§ **Extrait retenu**:
═══

La santé d’un chef d’Etat est-elle un sujet tabou ?
La question mérite d’être posée et le débat totalement ouvert sans langue de bois. Il est vrai que la pratique en Afrique consiste à faire des dirigeants des monarques de droit absolu qui n’ont de compte à rendre à personne même s’ils sont, au vu et au su de tout le monde, grabataires. La question sur la santé des chefs d’Etat est parfois posée par la Constitution elle-même. Il ne s’agit pas de poser le sujet en termes de réjouissance au malheur qui arriverait à un être humain parce que nous sommes tous des denrées périssables pour ne pas dire clairement des mortels.
Mais dans la pratique républicaine, il s’agit de poser le sujet en termes d’aptitude ou non d’un individu à continuer par accomplir ses charges à la tête d’un pays. Le sujet tel que posé ne saurait donc être tabou. Et la Constitution togolaise n’occulte d’ailleurs pas le débat. « Nul ne peut être candidat aux fonctions de Président de la République s’il : ne présente un état général de bien être physique et mental dûment constaté par trois (3) médecins assermentés, désignés par la Cour constitutionnelle », peut-on lire à l’alinéa 4 de l’article 62 de la Constitution togolaise.
Le Code électoral en son article 151 alinéa 9 renchérit : « La déclaration de candidature signée doit être accompagnée des pièces suivantes : un certificat médical constatant l’aptitude physique et mentale du candidat conformément aux dispositions de l’article 62 de la Constitution ». Faure Gnassingbé est-il un homme au mieux de sa forme ?
Pas si évident que sa. Le rejeton d’Eyadema comme tout autre personne a souvent des ennuis de santé qui l’oblige à se rendre régulièrement en Italie pour prendre des soins. Des voyages qui se font dans le secret absolu avec un carré de fidèles. Ces voyages sporadiques se sont accélérés ces derniers temps avec parfois deux déplacements en un seul mois selon une source du sérail. Lors de la dernière campagne électorale, plusieurs meetings du candidat d’UNIR (Kpelé, Sokodé, Atakpamé, Kara) ont été annulés pour des raisons de santé même si officiellement aucune explication n’a été donnée.

═══

§ **Données fournies**:

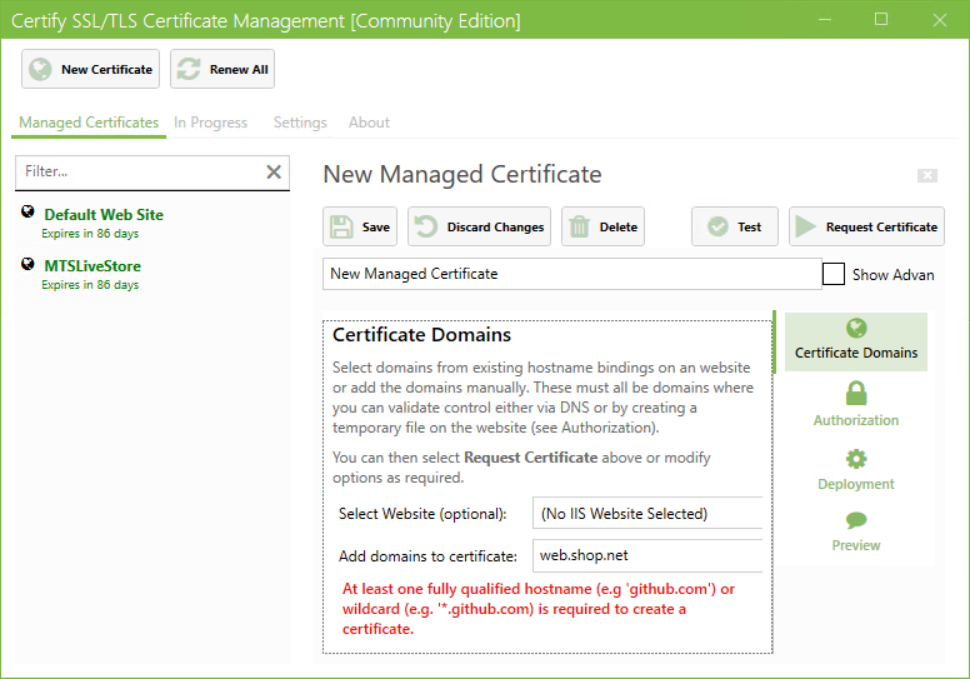Click the Discard Changes undo icon
The width and height of the screenshot is (970, 679).
point(424,226)
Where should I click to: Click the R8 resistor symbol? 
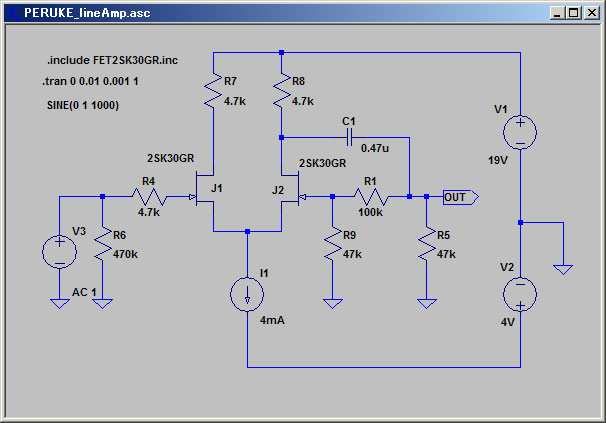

═══

§ **Liste des tâches**:
• a. Relevez dans l'extrait sur la santé des chefs d'État toutes les localités où des meetings du candidat d'UNIR ont été annulés.
• b. Rédigez la suite de l'extrait sur la santé des chefs d'État en partant de sa dernière phrase.
Les données fournies ne sont pas utiles ici.

§ **Réponses par tâche**:
• a. Kpelé, Sokodé, Atakpamé, Kara

• b.
L’autre question qui découle de tout ce constat est de savoir comment les médecins assermentés (Professeurs Moustafa Mijiyawa, Goeh-Akoue Kpakpo, Agnon Koffi Balogou) qui ont examiné les candidats ont pu délivrer un certificat médical valide à Faure Gnassingbé ? L’ont-ils vraiment examiné ou au moment où il était examiné ne présentait-il aucun symptôme que les éminents professeurs ont détecté ? Cette préoccupation est d’autant plus légitime qu’en 2003, les médecins qui ont examiné feu Eyadema Gnassingbé lui avait délivré un certificat médical pétant la forme comme un « pont neuf » avant que la catastrophe nationale ne survienne deux ans plus tard. Tirant les leçons de ce passé pas si lointain et ses conséquences dramatiques pour le pays, il est plus que nécessaire que le débat sur la santé du Président de la république soit posé. Car de son aptitude ou de sa bonne forme dépend la gestion des affaires au sommet de l’Etat.
Qu’il soit donc malade et hospitalisé en Italie, qu’il soit en congé éprouvé par une longue campagne électorale ( Sic) où qu’il se soit retranché quelque part, il est impérieux que Faure Gnassingbé réapparaisse le plus rapidement possible, même si c’est « triomphalement », pour s’acquitter de ses obligations de chef de l’Etat puisqu’il tient à gouverner le Togo sans partage jusqu’en 2030 ou ad vitam aeternam. Pour l’heure c’est une confusion juridique pour ne pas dire une paralysie totale au sommet de l’Etat depuis la période de campagne électorale.